SEQUIM — The Agnew woman who mailed threatening letters to a Sequim police officer — including one with white powder that shut down a Tacoma postal facility for several hours — will be sentenced today in U.S. District Court.
U.S. attorneys will recommend 10 months’ confinement followed by three years of supervised release for Janet Ann Miller, 44, who pleaded guilty last year to mailing a threatening communication.
Under federal sentencing guidelines, Miller could face nearly three years of incarceration, but the government is recommending a lower sentence because of “severe mental health issues,” Assistant U.S. Attorney Mike Lang wrote in his sentencing memorandum.
Judge Thomas Zilly will sentence Miller at 1:30 p.m. today in federal court in Seattle.

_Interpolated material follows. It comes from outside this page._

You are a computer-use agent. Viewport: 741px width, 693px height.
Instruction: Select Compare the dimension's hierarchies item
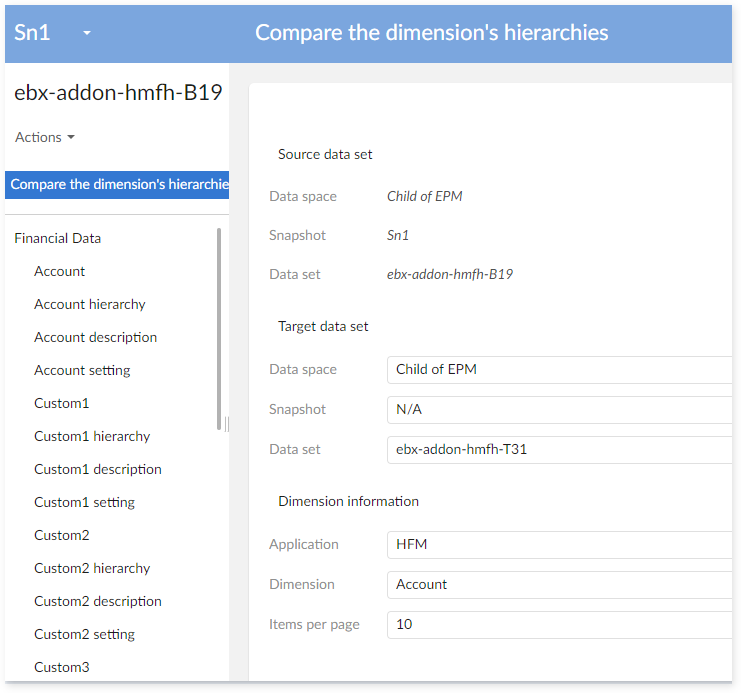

Investigators from the U.S. Postal Inspection Service arrested Miller at her home last July after several months of investigation into five threatening letters sent to Sequim police, targeting Officer Chris Wright.
Razor blades
One letter, mailed in June 2003, contained five single-edged razor blades stained with a red liquid and the messages, “The end is near” and “You will die soon,” according to federal court records.
Another letter, mailed in April 2003, prompted the evacuation of the U.S. Postal Service sorting facility in Tacoma after employees there discovered a white powdery substance next to the letter on a sorting table.
The facility, which sorts mail to and from the North Olympic Peninsula, was closed for several hours, and some employees were sent to the hospital for precautionary decontamination and treatment. Biologists later determined the substance was not a biotoxin.